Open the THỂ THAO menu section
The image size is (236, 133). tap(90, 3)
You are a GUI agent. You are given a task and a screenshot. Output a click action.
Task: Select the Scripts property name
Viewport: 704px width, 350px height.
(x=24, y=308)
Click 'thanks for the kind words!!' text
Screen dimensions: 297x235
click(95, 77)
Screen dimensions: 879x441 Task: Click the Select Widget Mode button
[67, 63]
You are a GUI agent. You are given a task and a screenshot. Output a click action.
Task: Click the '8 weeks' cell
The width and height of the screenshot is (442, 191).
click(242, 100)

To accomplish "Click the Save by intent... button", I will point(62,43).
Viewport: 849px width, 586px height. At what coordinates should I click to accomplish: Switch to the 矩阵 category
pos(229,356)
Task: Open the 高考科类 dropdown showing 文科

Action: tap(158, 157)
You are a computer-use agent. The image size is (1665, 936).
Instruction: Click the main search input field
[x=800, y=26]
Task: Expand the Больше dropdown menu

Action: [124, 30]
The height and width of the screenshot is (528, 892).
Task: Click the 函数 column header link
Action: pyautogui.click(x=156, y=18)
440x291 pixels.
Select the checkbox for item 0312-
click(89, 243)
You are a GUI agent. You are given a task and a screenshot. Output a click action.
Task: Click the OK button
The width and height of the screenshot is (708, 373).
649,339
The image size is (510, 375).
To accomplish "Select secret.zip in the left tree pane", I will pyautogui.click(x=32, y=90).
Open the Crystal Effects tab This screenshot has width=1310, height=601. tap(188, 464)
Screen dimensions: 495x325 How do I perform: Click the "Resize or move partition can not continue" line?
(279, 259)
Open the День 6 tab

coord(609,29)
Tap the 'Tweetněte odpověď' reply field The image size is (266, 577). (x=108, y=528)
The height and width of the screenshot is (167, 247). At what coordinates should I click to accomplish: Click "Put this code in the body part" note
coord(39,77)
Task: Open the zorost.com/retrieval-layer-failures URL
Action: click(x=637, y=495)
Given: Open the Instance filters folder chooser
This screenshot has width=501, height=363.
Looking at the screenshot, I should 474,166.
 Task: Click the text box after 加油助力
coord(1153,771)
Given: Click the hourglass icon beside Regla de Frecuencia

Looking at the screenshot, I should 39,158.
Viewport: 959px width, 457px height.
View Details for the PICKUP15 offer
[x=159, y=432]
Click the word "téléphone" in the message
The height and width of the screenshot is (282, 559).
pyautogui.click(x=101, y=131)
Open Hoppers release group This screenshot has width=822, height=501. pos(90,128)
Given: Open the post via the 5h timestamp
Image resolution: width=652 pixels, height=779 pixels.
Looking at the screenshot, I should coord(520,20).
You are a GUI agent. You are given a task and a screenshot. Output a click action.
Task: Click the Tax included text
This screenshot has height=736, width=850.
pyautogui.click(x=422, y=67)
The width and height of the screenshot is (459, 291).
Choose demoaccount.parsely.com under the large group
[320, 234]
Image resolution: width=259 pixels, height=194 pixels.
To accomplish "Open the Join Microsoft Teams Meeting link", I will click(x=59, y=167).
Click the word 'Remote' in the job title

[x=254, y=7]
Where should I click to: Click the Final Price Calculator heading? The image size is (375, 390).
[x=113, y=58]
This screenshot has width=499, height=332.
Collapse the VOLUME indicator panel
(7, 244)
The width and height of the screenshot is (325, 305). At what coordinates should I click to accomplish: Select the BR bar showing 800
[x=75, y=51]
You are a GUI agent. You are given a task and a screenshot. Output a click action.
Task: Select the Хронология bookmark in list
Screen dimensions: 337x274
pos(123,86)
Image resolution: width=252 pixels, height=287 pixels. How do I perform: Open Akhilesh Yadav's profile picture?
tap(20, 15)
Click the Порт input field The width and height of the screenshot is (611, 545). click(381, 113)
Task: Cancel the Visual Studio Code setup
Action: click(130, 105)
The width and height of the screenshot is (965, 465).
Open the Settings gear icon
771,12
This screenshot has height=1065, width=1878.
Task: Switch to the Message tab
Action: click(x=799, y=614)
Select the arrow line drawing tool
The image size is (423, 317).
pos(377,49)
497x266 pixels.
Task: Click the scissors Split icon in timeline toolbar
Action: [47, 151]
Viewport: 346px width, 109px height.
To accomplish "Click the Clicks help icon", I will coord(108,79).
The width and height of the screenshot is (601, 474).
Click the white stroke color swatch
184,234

____________________

What needs to be done = The output must reproduce the whole listing without a single change.

Answer space =
Open the THỂ THAO menu section
The image size is (236, 133). tap(90, 3)
You are a GUI agent. You are given a task and a screenshot. Output a click action.
Task: Select the Scripts property name
Viewport: 704px width, 350px height.
(x=24, y=308)
Click 'thanks for the kind words!!' text
Screen dimensions: 297x235
click(95, 77)
Screen dimensions: 879x441 Task: Click the Select Widget Mode button
[67, 63]
You are a GUI agent. You are given a task and a screenshot. Output a click action.
Task: Click the '8 weeks' cell
The width and height of the screenshot is (442, 191).
click(242, 100)

To accomplish "Click the Save by intent... button", I will point(62,43).
Viewport: 849px width, 586px height. At what coordinates should I click to accomplish: Switch to the 矩阵 category
pos(229,356)
Task: Open the 高考科类 dropdown showing 文科

Action: tap(158, 157)
You are a computer-use agent. The image size is (1665, 936).
Instruction: Click the main search input field
[x=800, y=26]
Task: Expand the Больше dropdown menu

Action: [124, 30]
The height and width of the screenshot is (528, 892).
Task: Click the 函数 column header link
Action: pyautogui.click(x=156, y=18)
440x291 pixels.
Select the checkbox for item 0312-
click(89, 243)
You are a GUI agent. You are given a task and a screenshot. Output a click action.
Task: Click the OK button
The width and height of the screenshot is (708, 373).
649,339
The image size is (510, 375).
To accomplish "Select secret.zip in the left tree pane", I will pyautogui.click(x=32, y=90).
Open the Crystal Effects tab This screenshot has width=1310, height=601. tap(188, 464)
Screen dimensions: 495x325 How do I perform: Click the "Resize or move partition can not continue" line?
(279, 259)
Open the День 6 tab

coord(609,29)
Tap the 'Tweetněte odpověď' reply field The image size is (266, 577). (x=108, y=528)
The height and width of the screenshot is (167, 247). At what coordinates should I click to accomplish: Click "Put this code in the body part" note
coord(39,77)
Task: Open the zorost.com/retrieval-layer-failures URL
Action: click(x=637, y=495)
Given: Open the Instance filters folder chooser
This screenshot has width=501, height=363.
Looking at the screenshot, I should 474,166.
 Task: Click the text box after 加油助力
coord(1153,771)
Given: Click the hourglass icon beside Regla de Frecuencia

Looking at the screenshot, I should 39,158.
Viewport: 959px width, 457px height.
View Details for the PICKUP15 offer
[x=159, y=432]
Click the word "téléphone" in the message
The height and width of the screenshot is (282, 559).
pyautogui.click(x=101, y=131)
Open Hoppers release group This screenshot has width=822, height=501. pos(90,128)
Given: Open the post via the 5h timestamp
Image resolution: width=652 pixels, height=779 pixels.
Looking at the screenshot, I should coord(520,20).
You are a GUI agent. You are given a task and a screenshot. Output a click action.
Task: Click the Tax included text
This screenshot has height=736, width=850.
pyautogui.click(x=422, y=67)
The width and height of the screenshot is (459, 291).
Choose demoaccount.parsely.com under the large group
[320, 234]
Image resolution: width=259 pixels, height=194 pixels.
To accomplish "Open the Join Microsoft Teams Meeting link", I will click(x=59, y=167).
Click the word 'Remote' in the job title

[x=254, y=7]
Where should I click to: Click the Final Price Calculator heading? The image size is (375, 390).
[x=113, y=58]
This screenshot has width=499, height=332.
Collapse the VOLUME indicator panel
(7, 244)
The width and height of the screenshot is (325, 305). At what coordinates should I click to accomplish: Select the BR bar showing 800
[x=75, y=51]
You are a GUI agent. You are given a task and a screenshot. Output a click action.
Task: Select the Хронология bookmark in list
Screen dimensions: 337x274
pos(123,86)
Image resolution: width=252 pixels, height=287 pixels. How do I perform: Open Akhilesh Yadav's profile picture?
tap(20, 15)
Click the Порт input field The width and height of the screenshot is (611, 545). click(381, 113)
Task: Cancel the Visual Studio Code setup
Action: click(130, 105)
The width and height of the screenshot is (965, 465).
Open the Settings gear icon
771,12
This screenshot has height=1065, width=1878.
Task: Switch to the Message tab
Action: click(x=799, y=614)
Select the arrow line drawing tool
The image size is (423, 317).
pos(377,49)
497x266 pixels.
Task: Click the scissors Split icon in timeline toolbar
Action: [47, 151]
Viewport: 346px width, 109px height.
To accomplish "Click the Clicks help icon", I will coord(108,79).
The width and height of the screenshot is (601, 474).
Click the white stroke color swatch
184,234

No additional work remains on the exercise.